All analyses are limited to children for whom a direct assessment of EF or academic skills was conducted. Thirteen children were excluded from analyses for having no available direct assessment data, leaving a total of 1,279 participants. For those participants who completed at least one wave of direct assessment, missing data was accounted for using Full Information Maximum Likelihood estimation. Full Information Maximum Likelihood estimation takes into account the covariance matrix for all available data on the independent variables to estimate parameters and standard errors. This approach provides more accurate estimates of regression coefficients than do listwise deletion or mean replacement (Enders, 2001).

Results

Descriptive Statistics

Unweighted descriptive statistics and correlations for all variables in the analyses are presented in Table 1. N = 1026 participants completed EF assessment at age 5; N = 877 completed academic ability assessments during their 5th grade year. Standard scores for 5th grade math and reading assessments were near average for the normative sample (Normative Sample: M = 100, SD = 15; Present Sample: M = 98.82, SD = 14.94; M = 97.86, SD = 14.28, respectively). Participants who were not assessed at 5th grade did not differ from those who were assessed at 5th grade on measures of IQ, t(1033) = 1.323, p = 0.186; speed of processing, t(844) = -0.012, p = 0.990; receptive vocabulary, t(962) = 0.278, p = 0.781; EF, t(1024) = -0.352, p = 0.725; cumulative risk, t(1220) = -0.151, p = 0.880; or PreK literacy skills, t(979) = 1.594, p = 0.111. Participants who were assessed at 5th grade scored, on average, 1.5 points higher on the PreK math assessment, t(976) = 2.189, p = 0.029.

Table 1.

Descriptive statistics.

Mean SD N Range
Age at time of 5th grade testing 11.14 0.40 877 10.25–12.42
Applied Problems score PreK 100.24 12.88 978 29–141
Applied Problems score 5th grade 96.82 14.94 875 1–152
Letter-Word score PreK 98.25 13.29 981 60–156
Brief Reading Cluster score 5th grade 97.87 14.28 876 1–136
PPVT receptive vocab standard score 93.90 15.87 964 43–138
WPPSI speed of processing 96.04 12.61 850 65–133.5
WPPSI IQ 93.57 16.51 1035 45–142
Cumulative risk 0.00 0.69 1222 -2.66–2.19
EF mean score 0.29 0.48 1026 -1.98–1.40

Bivariate correlations for all variables included in the sample are presented in Table 2. Academic outcome measures (5th grade math and reading skills) were highly correlated with one another (r = 0.701, p < 0.001).
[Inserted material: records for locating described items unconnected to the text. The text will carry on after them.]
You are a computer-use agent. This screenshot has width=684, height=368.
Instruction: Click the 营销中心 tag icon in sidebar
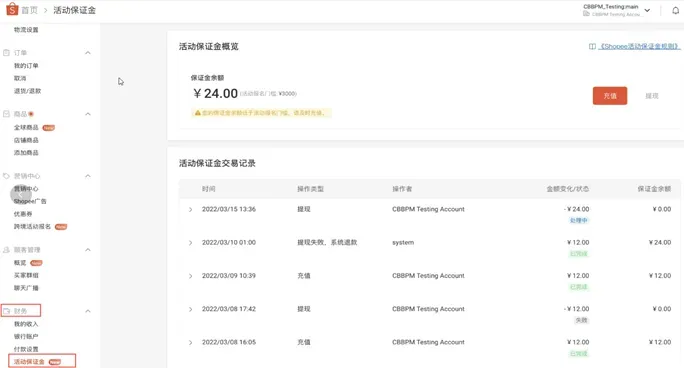[x=7, y=176]
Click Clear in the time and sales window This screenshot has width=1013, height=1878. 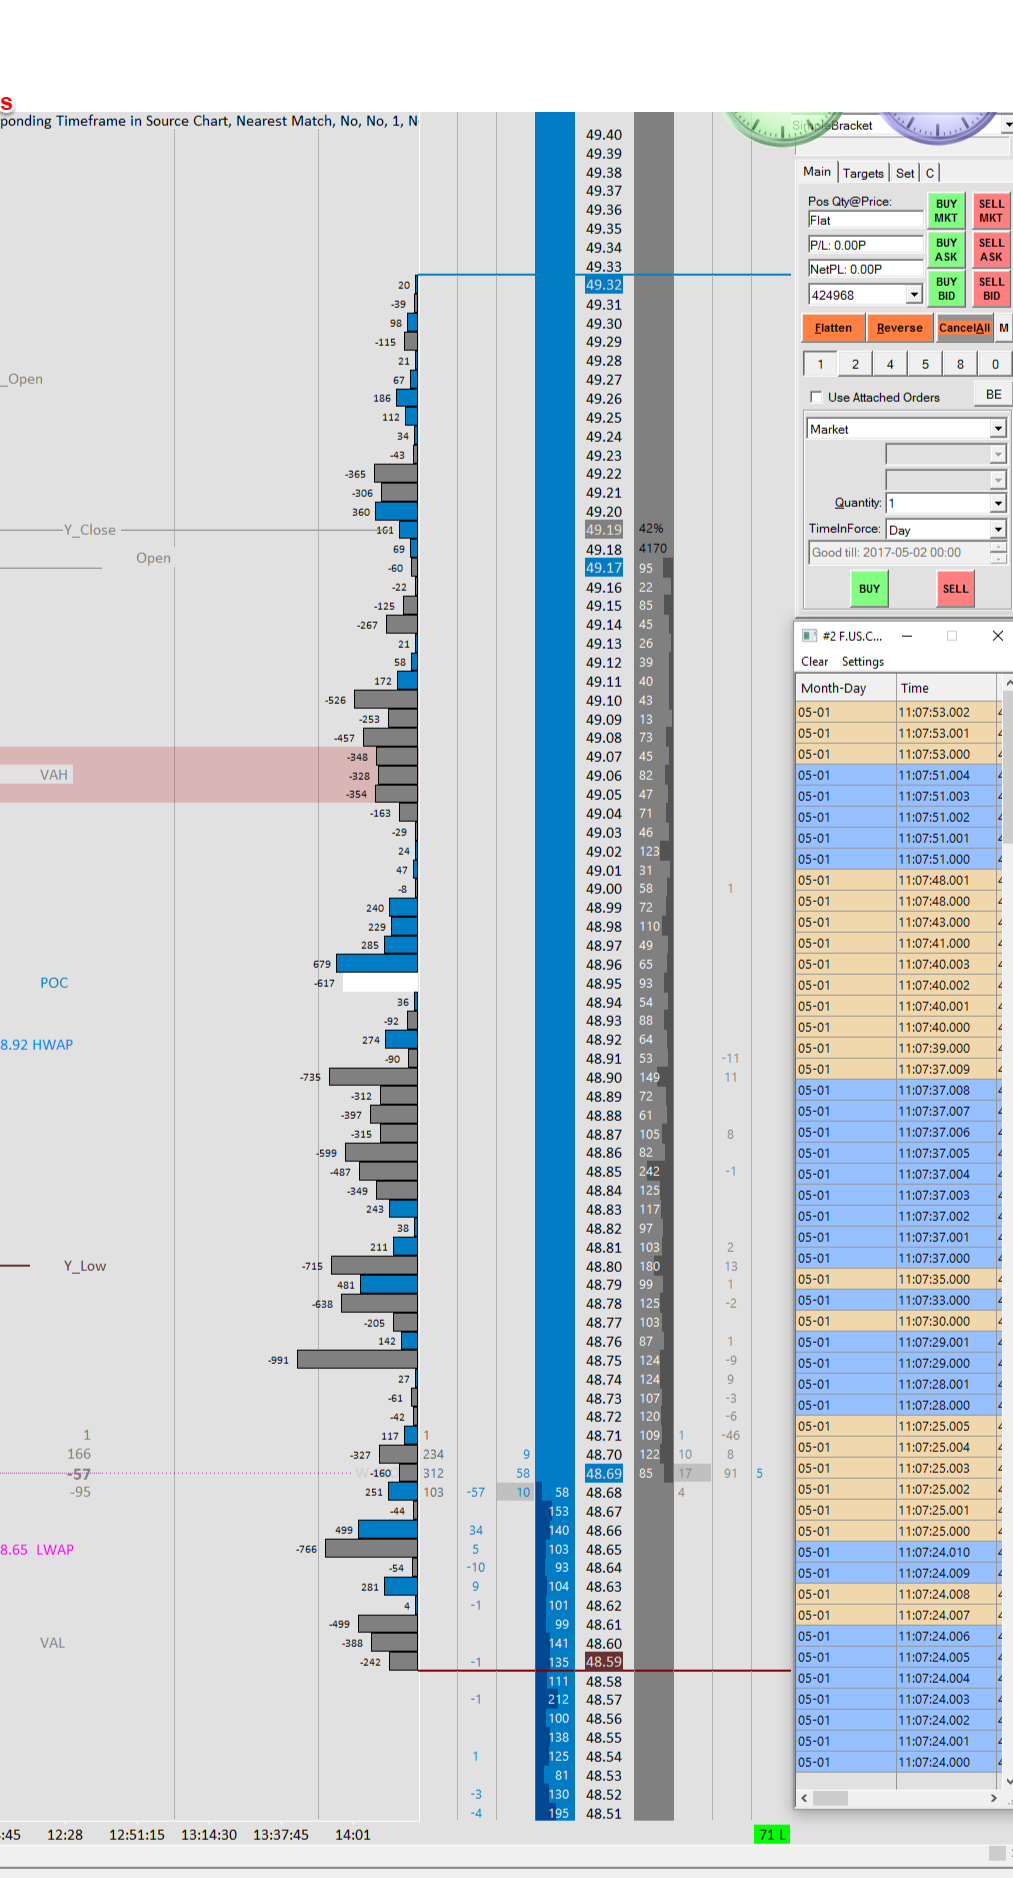pos(814,662)
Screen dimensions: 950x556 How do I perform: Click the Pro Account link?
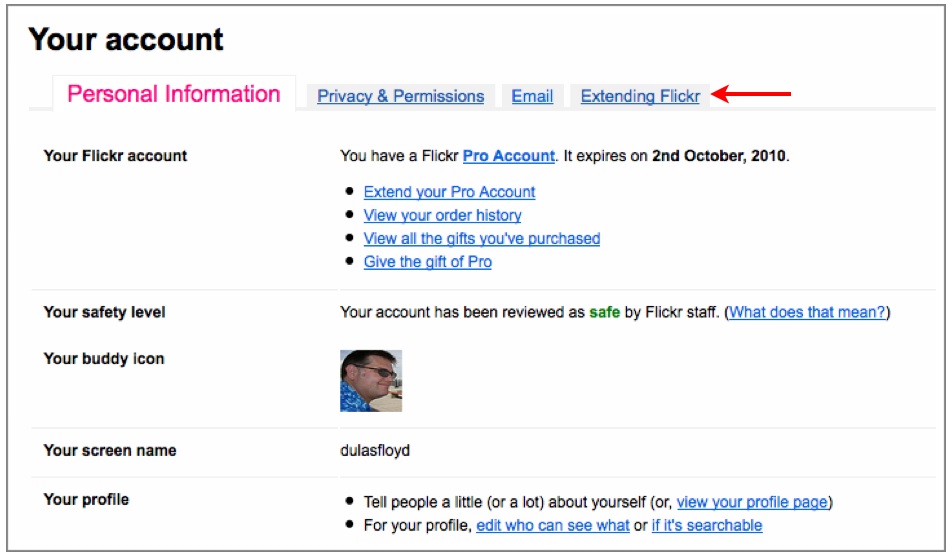(508, 156)
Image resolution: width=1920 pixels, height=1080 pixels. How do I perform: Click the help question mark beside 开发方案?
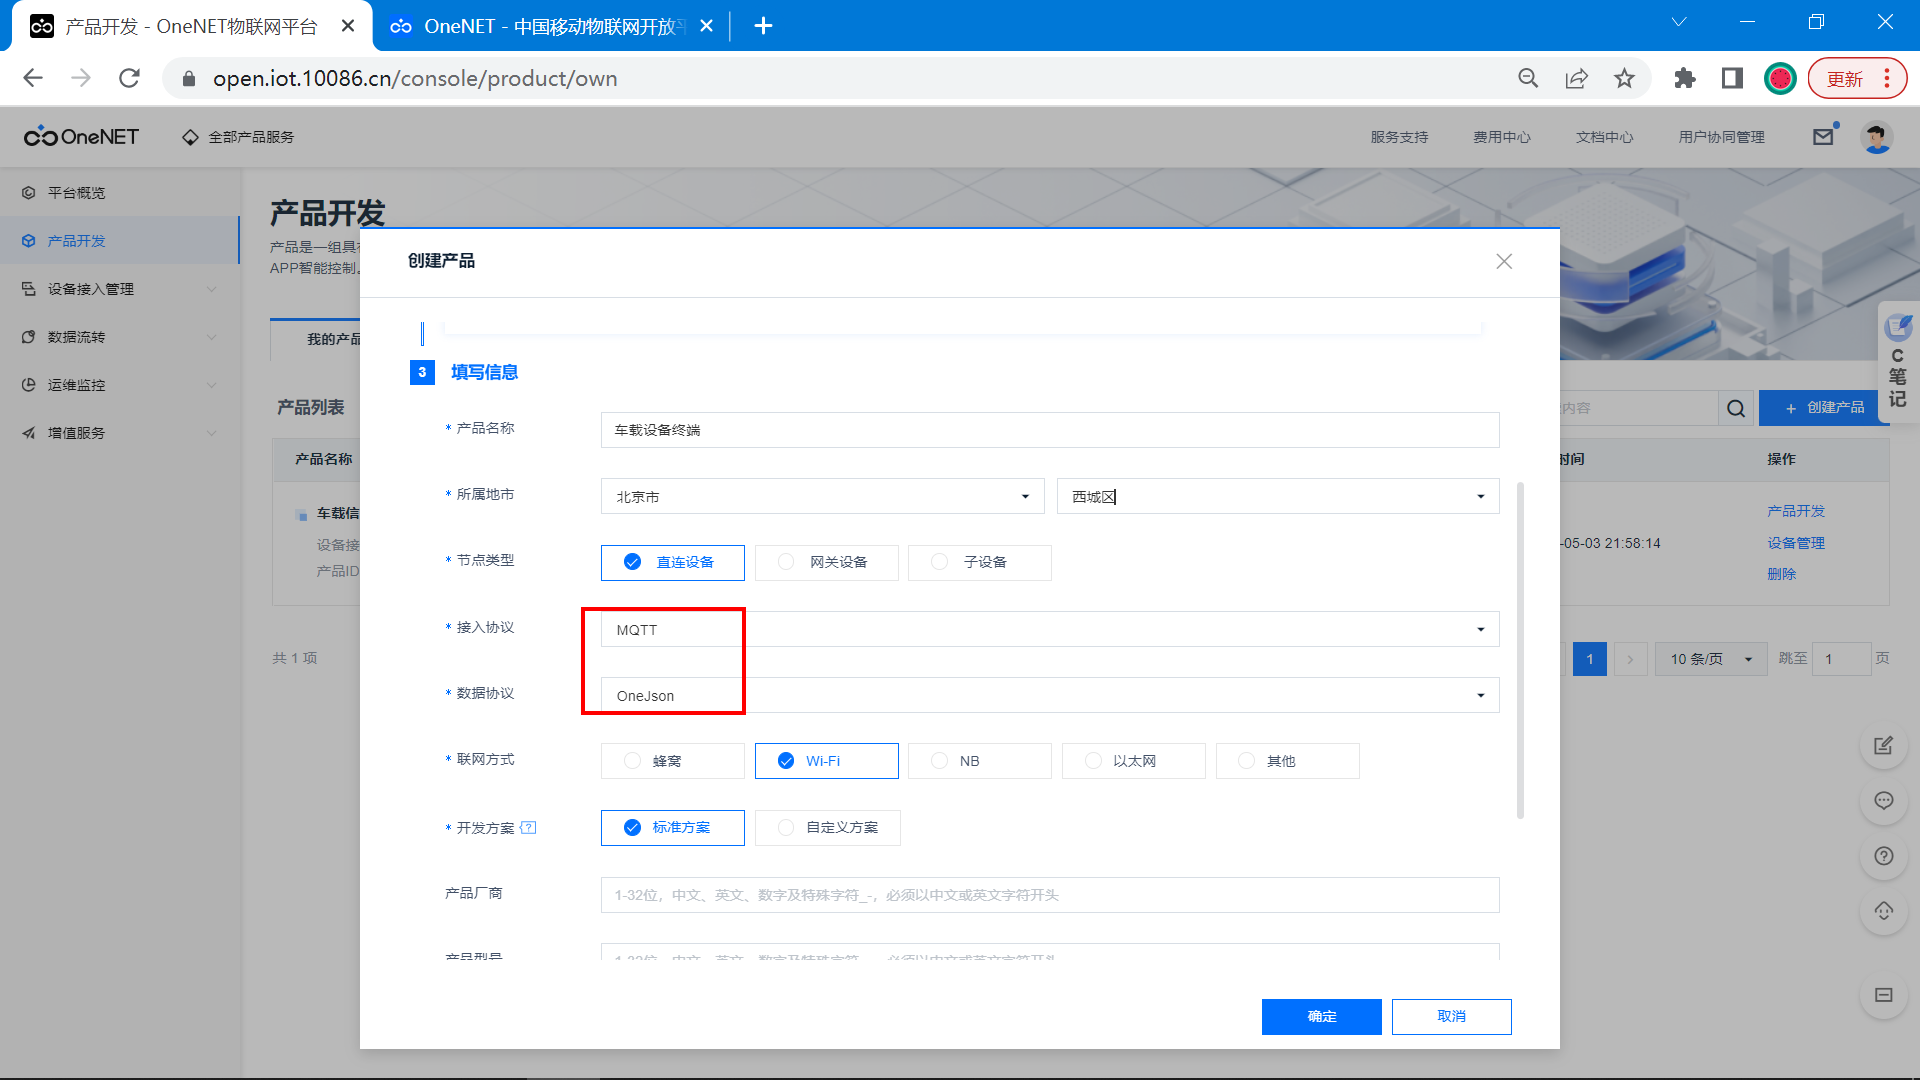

Additionally, 5th grade scores were highly correlated with pre-kindergarten EF (Math: r = 0.506, p < 0.001; r = 0.435, p < 0.001), respectively. Both constructs were also correlated with speed of processing (Math: r = 0.398, p < 0.001; Reading: r = 0.353, p < 0.001) and receptive vocabulary (Math: r = 0.528, p < 0.001; Reading: r = 0.513, p < 0.001). As such, these direct assessment measures from pre-kindergarten entry were included in all analyses.

Table 2.

Correlations among variables.

Correlations
1 2 3 4 5 6 7 8 9
(1) Male
(2) Age at time of 5th grade testing 0.062
(3) Applied Problems PreK -0.061 -0.190***
(4) Applied Problems 5th grade 0.028 -0.201*** 0.630***
(5) Letter-Word PreK -0.083** -0.265*** 0.563*** 0.432***
(6) Brief Reading Cluster 5th grade -0.105** -0.326*** 0.537*** 0.701*** 0.509***
(7) Receptive vocab standard score -0.045 -0.136*** 0.664*** 0.528*** 0.464*** 0.513***
(8) WPPSI speed of processing -0.185*** -0.223*** 0.471*** 0.398*** 0.423*** 0.353*** 0.423***
(9) Cumulative risk -0.032 0.104** -0.435*** -0.398*** -0.358*** -0.361*** -0.489*** -0.324***
(10) EF mean score -0.128*** -0.137*** 0.502*** 0.506*** 0.335*** 0.435*** 0.533*** 0.381*** -0.330∗∗∗

∗∗p < 0.01, ∗∗∗p < 0.001.

Prekindergarten Predictors of Elementary School Math in 5th Grade

Results of the associations of predictor variables with 5th grade math ability are reported in Model 1 of Table 3. Prekindergarten math, and EF were both significantly and uniquely associated with later math ability (β = 0.367, p < 0.001; β = 0.209, p < 0.001, respectively). Additionally, child sex was associated with late elementary math ability such that, on average, male participants had higher scores than their female peers (β = 0.146, p < 0.001). Further, both IQ and processing speed were positively associated with late elementary math ability (β = 0.114, p = 0.004; β = 0.081, p = 0.028). Receptive vocabulary, cumulative risk, and PreK pre-reading skills were not associated with 5th grade math, net of other variables in the model. As well, 5th grade reading ability remained moderately correlated with math ability (r = 0.497, p < 0.001). The total model accounted for 53.2% of the total variance in 5th grade math ability scores (R2 = 0.532).

Table 3.

Models predicting Applied Problems scores.

Model 1
Model 2
Beta SE p-value Significance Beta SE p-value Significance
AP PreK 0.367 0.041 <0.001 ∗∗∗ 0.439 0.052 <0.001 ∗∗∗
LW PreK 0.059 0.035 0.097 0.030 0.041 0.471
Male 0.146 0.027 <0.001 ∗∗∗ 0.143 0.027 <0.001 ∗∗∗
Receptive vocab 0.045 0.044 0.303 0.038 0.043 0.378
Processing speed 0.081 0.037 0.028 0.077 0.036 0.034
IQ 0.116 0.041 0.004 ∗∗ 0.117 0.040 0.004 ∗∗
Cumulative risk -0.024 0.032 0.460 -0.033 0.031 0.295
EF mean score 0.209 0.038 <0.001 ∗∗∗ 0.593 0.246 0.016
Age -0.042 0.026 0.106 -0.043 0.027 0.156
EFAP PreK -0.805 0.284 0.005 ∗∗
EFLW PreK 0.390 0.258 0.130

p < 0.05, ∗∗p < 0.01, ∗∗∗p < 0.001; AP, Applied Problems subtest of the Woodcock–Johnson; LW, Letter-Word Identification subtest of the Woodcock–Johnson.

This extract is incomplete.